§ **What needs to be done**
Search the entries below for the word "agent" and copy each line that has it.

§ **Exercise inputs**
[Start of Attachment]

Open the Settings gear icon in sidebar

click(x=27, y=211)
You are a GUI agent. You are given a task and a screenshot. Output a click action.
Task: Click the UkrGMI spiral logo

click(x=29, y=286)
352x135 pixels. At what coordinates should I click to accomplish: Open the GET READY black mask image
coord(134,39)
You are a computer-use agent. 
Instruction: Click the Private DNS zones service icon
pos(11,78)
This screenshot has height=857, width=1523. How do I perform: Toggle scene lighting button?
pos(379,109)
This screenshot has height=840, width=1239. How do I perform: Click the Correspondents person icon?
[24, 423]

[End of Attachment]
[Start of Attachment]

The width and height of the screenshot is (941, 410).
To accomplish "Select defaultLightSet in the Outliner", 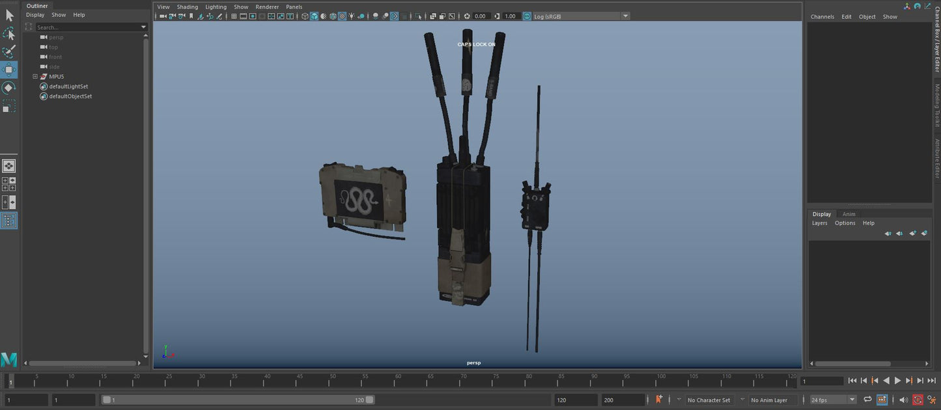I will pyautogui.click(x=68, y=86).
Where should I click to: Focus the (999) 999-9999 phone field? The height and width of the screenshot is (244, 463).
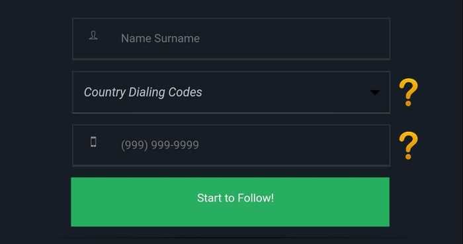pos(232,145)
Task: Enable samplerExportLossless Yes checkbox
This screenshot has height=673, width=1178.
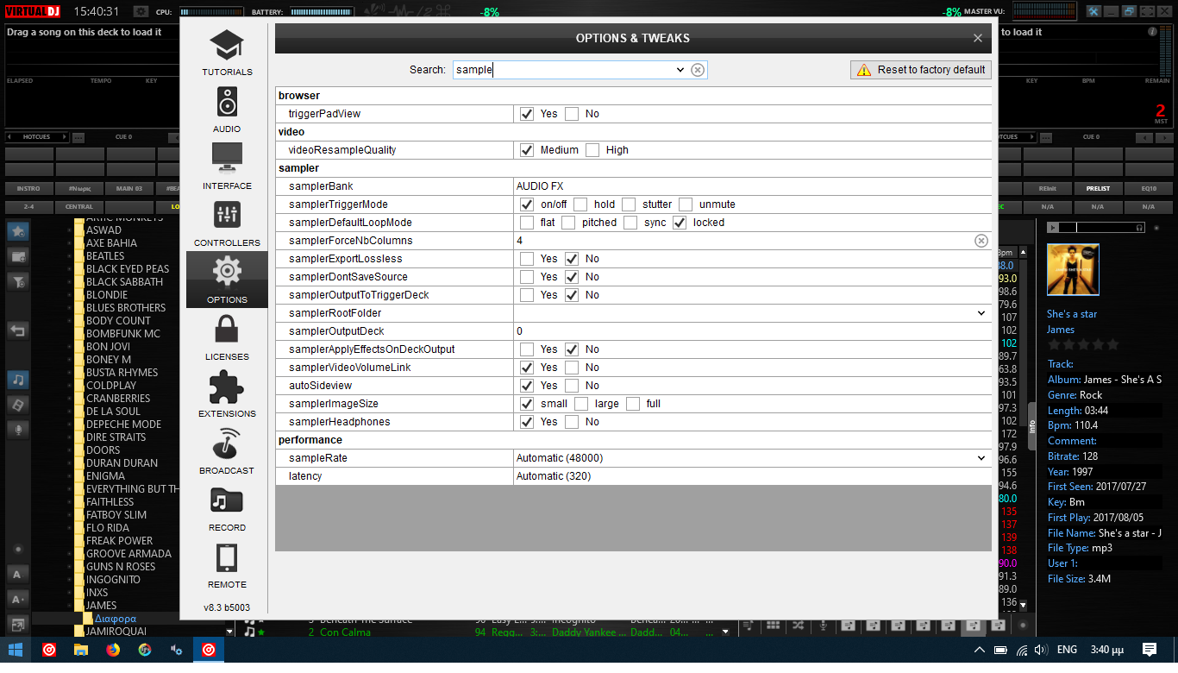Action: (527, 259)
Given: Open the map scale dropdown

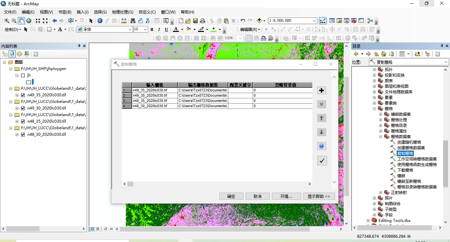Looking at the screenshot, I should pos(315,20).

[End of Attachment]
[Start of Attachment]

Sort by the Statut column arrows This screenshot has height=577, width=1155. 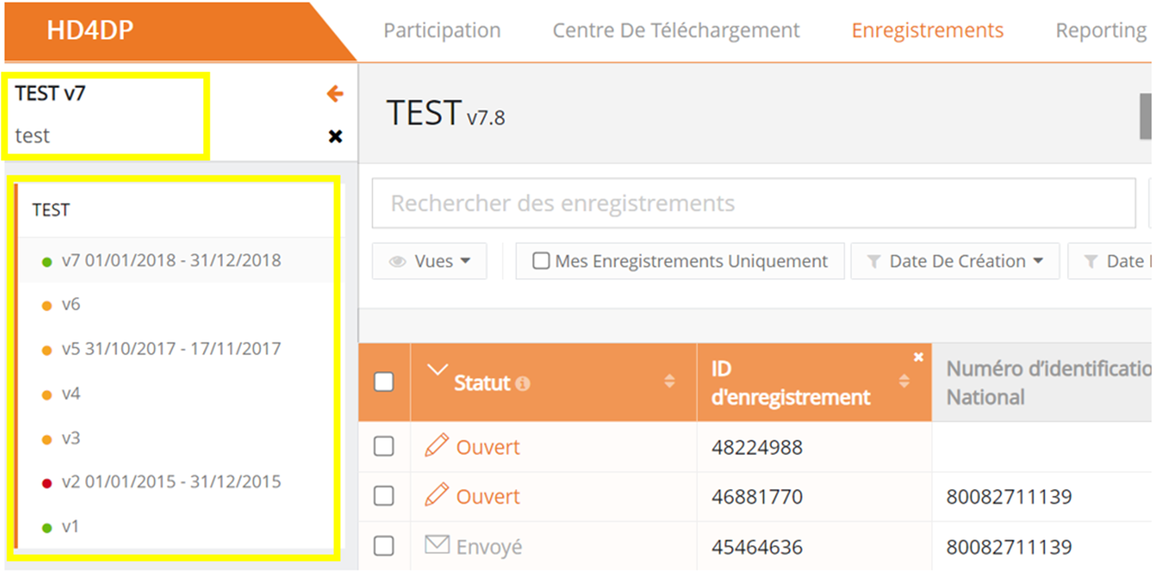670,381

[End of Attachment]

§ **Solution to the problem**
You are a GUI agent. You are given a task and a screenshot. Output a click action.
You are a computer-use agent. 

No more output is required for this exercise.